_EXERCISE AIM:_ In the records below, find each line that holds "will" and return it.

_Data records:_
----------

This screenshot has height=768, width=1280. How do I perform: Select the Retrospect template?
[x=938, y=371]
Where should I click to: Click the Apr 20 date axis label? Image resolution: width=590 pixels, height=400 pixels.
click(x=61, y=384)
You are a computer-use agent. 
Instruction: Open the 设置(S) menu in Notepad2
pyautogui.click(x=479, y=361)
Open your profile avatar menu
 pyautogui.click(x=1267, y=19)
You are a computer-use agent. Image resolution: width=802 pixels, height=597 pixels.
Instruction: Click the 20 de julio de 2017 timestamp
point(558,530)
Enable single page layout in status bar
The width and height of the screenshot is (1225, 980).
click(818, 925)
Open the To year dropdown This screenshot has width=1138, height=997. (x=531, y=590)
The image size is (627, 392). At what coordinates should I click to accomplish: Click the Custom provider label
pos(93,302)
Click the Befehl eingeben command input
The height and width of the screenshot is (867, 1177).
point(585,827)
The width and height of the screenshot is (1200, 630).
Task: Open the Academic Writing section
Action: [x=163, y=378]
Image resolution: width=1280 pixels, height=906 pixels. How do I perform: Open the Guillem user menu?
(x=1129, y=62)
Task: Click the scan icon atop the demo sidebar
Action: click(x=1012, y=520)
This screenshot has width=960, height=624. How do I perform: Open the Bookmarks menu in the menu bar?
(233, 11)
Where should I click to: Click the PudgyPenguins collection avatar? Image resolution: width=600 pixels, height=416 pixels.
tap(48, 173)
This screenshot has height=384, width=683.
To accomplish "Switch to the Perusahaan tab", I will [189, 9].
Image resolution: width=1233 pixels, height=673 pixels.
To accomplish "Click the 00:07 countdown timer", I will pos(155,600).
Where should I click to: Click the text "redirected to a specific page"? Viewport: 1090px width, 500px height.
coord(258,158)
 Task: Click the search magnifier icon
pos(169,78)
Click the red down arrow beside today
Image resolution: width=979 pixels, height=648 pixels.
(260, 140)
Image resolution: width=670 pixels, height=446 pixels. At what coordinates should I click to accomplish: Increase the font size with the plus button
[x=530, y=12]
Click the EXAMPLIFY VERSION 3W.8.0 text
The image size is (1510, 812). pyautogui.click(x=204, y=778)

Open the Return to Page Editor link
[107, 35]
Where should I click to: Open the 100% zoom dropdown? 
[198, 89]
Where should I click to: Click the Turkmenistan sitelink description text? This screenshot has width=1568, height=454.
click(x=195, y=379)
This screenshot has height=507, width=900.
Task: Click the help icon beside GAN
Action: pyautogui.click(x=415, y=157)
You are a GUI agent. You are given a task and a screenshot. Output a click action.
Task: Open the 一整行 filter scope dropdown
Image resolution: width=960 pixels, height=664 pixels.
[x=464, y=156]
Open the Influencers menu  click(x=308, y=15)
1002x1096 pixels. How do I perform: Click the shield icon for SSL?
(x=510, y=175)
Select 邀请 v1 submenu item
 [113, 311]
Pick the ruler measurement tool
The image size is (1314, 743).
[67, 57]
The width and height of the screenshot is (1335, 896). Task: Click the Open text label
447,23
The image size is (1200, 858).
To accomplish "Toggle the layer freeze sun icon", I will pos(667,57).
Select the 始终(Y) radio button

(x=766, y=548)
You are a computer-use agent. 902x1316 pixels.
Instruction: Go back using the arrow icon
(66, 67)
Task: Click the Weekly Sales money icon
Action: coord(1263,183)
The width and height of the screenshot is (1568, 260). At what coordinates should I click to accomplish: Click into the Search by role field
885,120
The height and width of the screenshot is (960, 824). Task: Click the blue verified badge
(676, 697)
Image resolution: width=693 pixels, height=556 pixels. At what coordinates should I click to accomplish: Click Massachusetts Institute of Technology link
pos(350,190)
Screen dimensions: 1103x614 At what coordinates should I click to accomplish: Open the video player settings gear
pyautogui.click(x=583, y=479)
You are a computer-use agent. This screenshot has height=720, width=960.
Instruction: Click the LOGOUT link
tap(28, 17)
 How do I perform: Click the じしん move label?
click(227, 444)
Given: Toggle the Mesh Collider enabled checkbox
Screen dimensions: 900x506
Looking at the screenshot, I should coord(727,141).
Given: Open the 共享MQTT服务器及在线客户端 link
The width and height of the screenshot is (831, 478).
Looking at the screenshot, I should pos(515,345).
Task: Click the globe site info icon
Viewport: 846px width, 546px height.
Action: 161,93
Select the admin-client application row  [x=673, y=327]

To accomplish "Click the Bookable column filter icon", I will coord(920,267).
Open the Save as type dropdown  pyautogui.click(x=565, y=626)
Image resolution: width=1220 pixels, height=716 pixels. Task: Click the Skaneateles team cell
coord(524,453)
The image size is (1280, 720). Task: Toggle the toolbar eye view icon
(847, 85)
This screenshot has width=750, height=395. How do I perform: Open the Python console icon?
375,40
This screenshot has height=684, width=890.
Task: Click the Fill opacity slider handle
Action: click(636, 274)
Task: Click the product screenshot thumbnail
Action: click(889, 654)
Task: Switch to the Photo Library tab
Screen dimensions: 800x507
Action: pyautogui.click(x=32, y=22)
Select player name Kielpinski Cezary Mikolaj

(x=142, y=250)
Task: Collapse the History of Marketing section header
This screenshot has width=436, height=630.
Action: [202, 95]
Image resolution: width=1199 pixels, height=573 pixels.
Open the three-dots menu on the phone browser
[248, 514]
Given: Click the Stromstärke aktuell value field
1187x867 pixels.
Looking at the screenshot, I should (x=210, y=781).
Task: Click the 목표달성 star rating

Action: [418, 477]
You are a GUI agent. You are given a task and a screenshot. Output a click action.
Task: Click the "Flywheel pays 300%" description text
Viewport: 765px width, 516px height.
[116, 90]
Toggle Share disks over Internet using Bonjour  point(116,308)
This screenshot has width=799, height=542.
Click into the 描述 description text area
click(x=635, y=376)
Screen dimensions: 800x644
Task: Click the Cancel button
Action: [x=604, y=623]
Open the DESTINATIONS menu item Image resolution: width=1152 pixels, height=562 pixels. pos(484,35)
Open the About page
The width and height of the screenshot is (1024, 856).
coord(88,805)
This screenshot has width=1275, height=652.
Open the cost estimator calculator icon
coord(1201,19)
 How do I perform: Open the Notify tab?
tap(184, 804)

----------

_REPLY TO THE TASK:_
To accomplish "Switch to the Perusahaan tab", I will [189, 9].
To accomplish "Click the 00:07 countdown timer", I will pos(155,600).
To accomplish "Toggle the layer freeze sun icon", I will pos(667,57).
To accomplish "Click the Bookable column filter icon", I will coord(920,267).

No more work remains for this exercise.